I got in trouble in my early career for going to alternate timelines to meet my brother as an adult. I had recently attempted another trip but was intercepted by the security and the logistics teams. I had actually filled out the fake paperwork to make another attempt after I got off work.

Afterwards, though, I felt I didn't need to take that trip.

They sang for another ten minutes. Then they lowered the boy into the ground, covered him with a red powder of some kind, and buried him.

The people were aware of us watching the entire time. We have protocols to prevent being misunderstood as gods or higher beings, but they knew that we were just observers, somehow. The Em-Pars confirmed as much.

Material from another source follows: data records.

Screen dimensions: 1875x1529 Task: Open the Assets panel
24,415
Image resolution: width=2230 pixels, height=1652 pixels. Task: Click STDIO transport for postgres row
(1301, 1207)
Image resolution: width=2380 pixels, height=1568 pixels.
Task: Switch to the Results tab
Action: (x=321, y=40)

Other teams came in and we started the examination of their culture and customs. The biologists studied the flora and fauna. The soil and everything in it was classified by the geologists and filed in multiple reports.

We began to study their language viewing into their past and near future. After recording hundreds of hours of conversation, we started the committee to name this universe, the last thing before transition to the archival teams. A handful of names were produced, but the choice was unanimous. We named it The Song, Chinnakan in their language. This remains the only universe in the Compendium where first contact was a song.

The Sycarion Continuum

I've recently decided to be okay with my unfinished projects. Rather than try to perfect them, I want to just post the ideas to share with everyone. Click here for all the posts in the series.

I write a lot of in-world lore for any game I prepare to run. As a kid reading Stephen King novels, I appreciated that all his stories are in the same multiverse, so I decided to do the same. The result was that I put easter eggs in all my campaigns. Here's are some of the highlights:

  • There was an ORION agent stranded in Greyhawk that kept logs for Agent 13.
  • There is an ancient mech buried in a mountain that would serve as a dungeon and a plot device to defeat the tarrasque.
  • I had a crystalline sphere for Centurion Legion. A very small grav tank would make it to the game world that would use its fusion engine to power an asteroid civilization to rival the Rock of Bral.
  • An alien sorcerer from FASERIP made their way to an alternate Spelljammer world. They worked with an Arcane trader as adventurers for hire. (They were an NPC party that never saw play.)
  • I have Sportsworld that is the home for all the Statis-Pro sports games and Tudor Electric Football games I ever played. One of the Statis-Pro teams has a lost half-elf running back that would become one of the greatest the game ever saw. I had sketched out an adventure where his family hired the party to bring him home.
  • Analytical Engines from Space 1989 (a dystopian future Space 1889 world that no longer needed liftwood) made their way to the FASERIP game world and hilarity would ensue.

In an attempt to collect all of the worlds and their stories together, I have several three-ring binders, notebooks and sketchpads with older information. I use Obsidian, Fantasia Archive, and Github for newer information. The result is what I call the Sycarion Continuum.

I'm not sure that I will ever be able to create my Magnum Opus or use D&D/Cypher System to stat out everything, but at least I can share it here. I may be the only person that understands these stories and their characters. The game stuff will be as unbalanced as heck. That said, the hope is that just publishing all of this stuff (with only the lightest of editing) will provide a spark for someone else's work. The goal is to get into the habit of writing or at least paying off the idea debt.

The first handful of posts are already scheduled. The next sets of posts (maybe 30 to 40) will be things that are already written in various paper and digital archives.